Artikel: Europäischer Gerichtshof erklärt Trassenpreisbremse im SPNV für unvereinbar mit dem Europarecht
§ 37 Absatz 2 ERegG gibt den Infrastrukturbetreibern eine verbindliche Methode zur Berechnung der Trassenentgelte im SPNV vor. Eine solche nationale Regelung beeinträchtigt nach Auffassung des EuGH den unternehmerischen Gestaltungsspielraum und die unabhängige Geschäftsführung der Betreiber, die durch die Richtlinie 2012/34/EU gewährleistet sind.Quelle: EuGH, Rechtssache C 770/24, Urteil vom 19. März 2026
Weiteres Verfahren
Wir analysieren das Urteil nun im Detail.
Das Verwaltungsgericht Köln setzt das Verfahren fort. Mit einer Entscheidung ist voraussichtlich nicht vor Sommer 2026 zu rechnen.

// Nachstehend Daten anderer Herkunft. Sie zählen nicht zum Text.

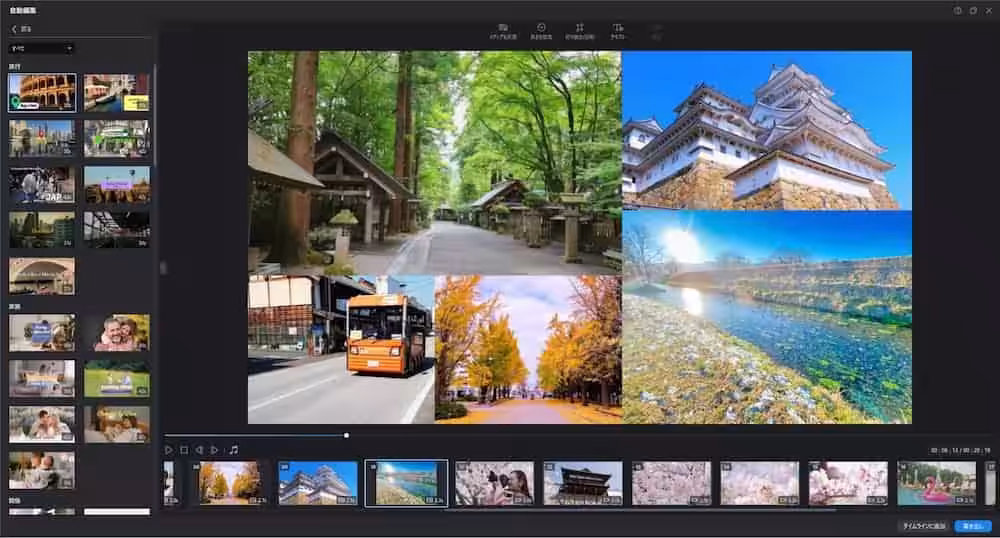Click the help icon in the title bar
Viewport: 1000px width, 538px height.
point(958,10)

Hintergrund des Verfahrens
Ausgangspunkt ist die Trassenpreisgenehmigung 2025. Die Bundesnetzagentur (BNetzA) genehmigte dabei eine Erhöhung der Trassenentgelte gegenüber 2024
- im SPNV um lediglich 0,6 %,
- im Schienengüterverkehr (SGV) um 16,2 %,
- im Schienenpersonenfernverkehr (SPFV) um 17,7 %.
Gegen diese Entscheidung haben zahlreiche Eisenbahnverkehrsunternehmen sowie die DB InfraGO AG und die DB RegioNetz Infrastruktur GmbH Klage erhoben. Aufgrund der gesetzlichen Vorgaben des ERegG mussten die beiden DB Infrastrukturgesellschaften zusätzlich ein Eilverfahren einleiten.

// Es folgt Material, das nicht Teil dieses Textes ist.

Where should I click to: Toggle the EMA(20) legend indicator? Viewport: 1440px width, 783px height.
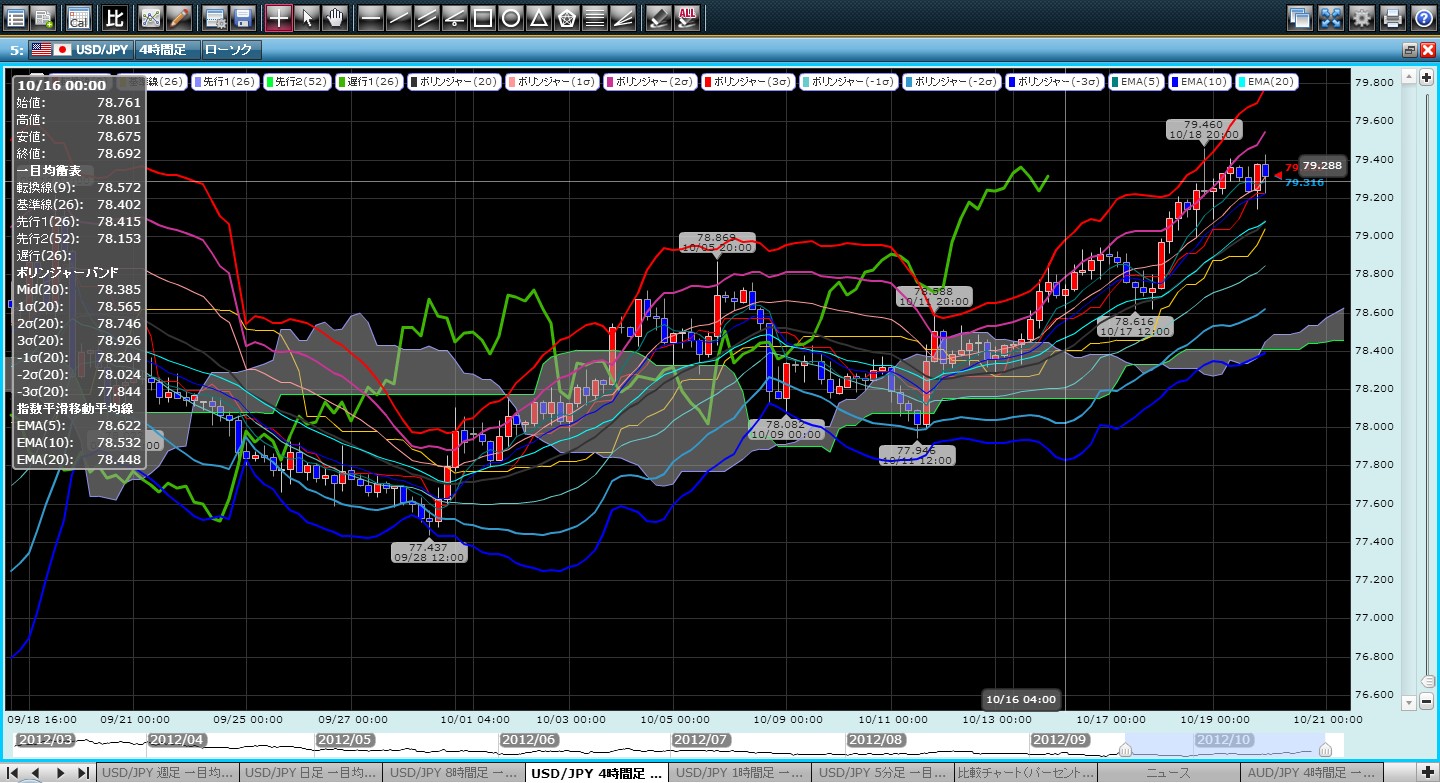(1267, 82)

Das Verwaltungsgericht Köln legte das Verfahren im November 2024 dem EuGH zur Klärung vor. Im Kern ging es um die Frage, ob die nationalen Vorgaben zur Entgeltbestimmung im SPNV (§ 37 Abs. 2 ERegG) mit dem europäischen Rechtsrahmen (Richtlinie 2012/34/EU) vereinbar sind – insbesondere die gesetzliche Kopplung an Basisjahr 2020 / 2021 und die feste gesetzlich vorgegebene jährliche Anpassungsrate. Das Verwaltungsgericht sah darin eine mögliche Einschränkung des unternehmerischen Handlungsspielraums der Infrastrukturbetreiber und einen Eingriff in die Unabhängigkeit der Geschäftsführung.